It is not the silver bullet, it is not the panacea, it is not 
going to solve all the problems. But I think it is a great 
example of an effort to provide this local-level security that 
is all-important to make any progress along the other lines of 
effort in the counterinsurgency campaign--development, 
governance. All of them key on having some modicum of security 
at these levels. And this is an effort to do it.

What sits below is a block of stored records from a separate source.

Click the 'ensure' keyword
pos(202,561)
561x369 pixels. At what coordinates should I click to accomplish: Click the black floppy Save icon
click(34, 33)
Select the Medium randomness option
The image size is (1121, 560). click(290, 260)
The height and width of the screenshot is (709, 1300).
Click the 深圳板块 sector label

    You know, today, three-quarters of the Afghan population 
are out in these rural areas where, at least at this point, the 
Afghan National Army, Afghan National Police can't be. So we 
can't cede these areas to the Taliban. We can't defend 
everywhere, but we have to find the strategically important 
areas and develop the capacity to have the security so these 
institutions can develop, both at the central level in Kabul, 
all the way down to the provinces and to the district.

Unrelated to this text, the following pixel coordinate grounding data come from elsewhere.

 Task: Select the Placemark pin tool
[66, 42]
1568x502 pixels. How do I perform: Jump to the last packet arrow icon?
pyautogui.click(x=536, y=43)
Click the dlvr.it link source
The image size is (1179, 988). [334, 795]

    Mr. Cooper. As you are well aware, we have already been 
involved in this conflict for over 10 years, and people's 
patience is running thin. So we should plan on another 10 years 
or 20 years to get this working?
    Dr. Felter. I think we should plan on using our remaining 
time, which has been determined by our political leadership 
here, to make as much progress as possible, to develop this 
capacity of the ANSF and allow the governance to develop as 
much as possible.
    But I would offer some encouraging news. You know, if you 
look at historical precedent, you know, when the Soviets left 
Afghanistan in 1989, you know, things held together. It wasn't 
pretty, but they were able to prevent the complete collapse of 
the Najibullah government.
    I think we are leaving Afghanistan already in much better 
shape than the Soviets left it. And we are going to make 
progress between now and when we leave. So absolutely, I think 
we need to take advantage of all our remaining time, while we 
have forces there. We need to partner more effectively, while 
we have the capacity and competence-building and 
professionalizing opportunities of a large coalition force 
presence. But eventually, they are going to have to stand up 
and take it on their own. If we stay--there is a certain moral 
hazard, I think, if you have an open-ended commitment, where if 
there is no requirement to stand up and provide for your own 
security, then there is less of an incentive to do so. And 
again back to the--I use the Soviet experience as an example, 
where once the Soviets left, there were some encouraging signs 
that the Afghan military forces were able to stand up on their 
own. There was actually a certain sense of self-reliance now. 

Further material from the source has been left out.